Le ministère des Mines et des Hydrocarbures de Guinée Équatoriale a validé l’accord d’amodiation portant sur le bloc offshore EG-08. Cette approbation réglementaire acte l’entrée officielle de Fuhai (Beijing) Energy aux côtés d’Antler Global, filiale associée du groupe britannique Europa Oil & Gas coté sur l’AIM londonien.
Un verrou demeure : l’autorisation d’investissement direct à l’étranger que doivent délivrer les autorités de la province chinoise du Shandong. Ce feu vert levé, les partenaires pourront mobiliser un appareil de forage pour le puits Barracuda-1, dont le démarrage est prévu au plus tôt en début d’année 2027.

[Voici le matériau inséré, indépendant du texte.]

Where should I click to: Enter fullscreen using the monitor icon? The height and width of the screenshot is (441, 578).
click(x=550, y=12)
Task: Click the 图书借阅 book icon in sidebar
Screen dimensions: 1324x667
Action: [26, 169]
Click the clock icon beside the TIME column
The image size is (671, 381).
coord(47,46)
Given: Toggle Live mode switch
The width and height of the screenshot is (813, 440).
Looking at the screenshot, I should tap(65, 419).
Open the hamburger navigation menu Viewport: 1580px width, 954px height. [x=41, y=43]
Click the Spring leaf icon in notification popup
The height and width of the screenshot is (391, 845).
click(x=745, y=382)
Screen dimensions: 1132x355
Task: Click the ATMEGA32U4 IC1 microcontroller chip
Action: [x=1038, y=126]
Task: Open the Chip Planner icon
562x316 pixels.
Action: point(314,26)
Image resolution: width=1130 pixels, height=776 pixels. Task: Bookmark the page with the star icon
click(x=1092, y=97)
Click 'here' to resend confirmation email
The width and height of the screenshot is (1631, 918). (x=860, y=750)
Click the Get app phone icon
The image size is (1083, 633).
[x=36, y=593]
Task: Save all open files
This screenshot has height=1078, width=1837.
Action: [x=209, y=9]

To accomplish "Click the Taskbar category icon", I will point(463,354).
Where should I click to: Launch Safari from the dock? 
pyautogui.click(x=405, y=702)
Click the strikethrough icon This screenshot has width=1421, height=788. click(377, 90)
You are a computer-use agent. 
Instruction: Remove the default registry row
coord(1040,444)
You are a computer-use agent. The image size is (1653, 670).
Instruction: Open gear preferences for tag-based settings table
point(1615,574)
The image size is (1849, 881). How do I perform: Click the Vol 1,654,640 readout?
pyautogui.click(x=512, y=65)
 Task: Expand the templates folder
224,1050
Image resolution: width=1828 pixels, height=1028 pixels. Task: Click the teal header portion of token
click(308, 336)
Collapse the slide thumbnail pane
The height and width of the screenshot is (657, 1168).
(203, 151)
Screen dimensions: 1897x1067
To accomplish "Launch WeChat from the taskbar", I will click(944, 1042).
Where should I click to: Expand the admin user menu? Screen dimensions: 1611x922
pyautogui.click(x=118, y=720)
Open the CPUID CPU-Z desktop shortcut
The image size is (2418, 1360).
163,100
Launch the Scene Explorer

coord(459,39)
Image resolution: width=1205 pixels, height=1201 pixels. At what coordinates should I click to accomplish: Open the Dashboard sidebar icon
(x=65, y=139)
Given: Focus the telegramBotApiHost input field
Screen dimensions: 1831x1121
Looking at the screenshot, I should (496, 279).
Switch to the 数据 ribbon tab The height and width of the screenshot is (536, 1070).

Le cœur de cet accord repose sur un mécanisme de portage avantageux pour les compagnies indépendantes. Fuhai acquiert 40 % des intérêts dans le contrat de partage de production du bloc. En contrepartie, le groupe chinois prend en charge jusqu’à 95 % des coûts du premier puits d’exploration, dans la limite de 53 millions de dollars, les 5 % restants incombant à Antler.
Tout dépassement au-delà de ce plafond sera supporté à parts égales entre les deux partenaires. Antler Global conserve 40 % des parts ainsi que le rôle d’opérateur, tandis que la compagnie nationale GEPetrol maintient ses 20 % au titre de la participation d’État, sans mise de fonds. En cas de découverte commerciale, Fuhai récupérera prioritairement ses investissements, assortis d’un intérêt plafonné à 5 % par an, lequel sera annulé en l’absence de découverte exploitable. Ce montage réduit considérablement l’exposition financière d’Antler et, par extension, d’Europa face aux coûts élevés du forage offshore.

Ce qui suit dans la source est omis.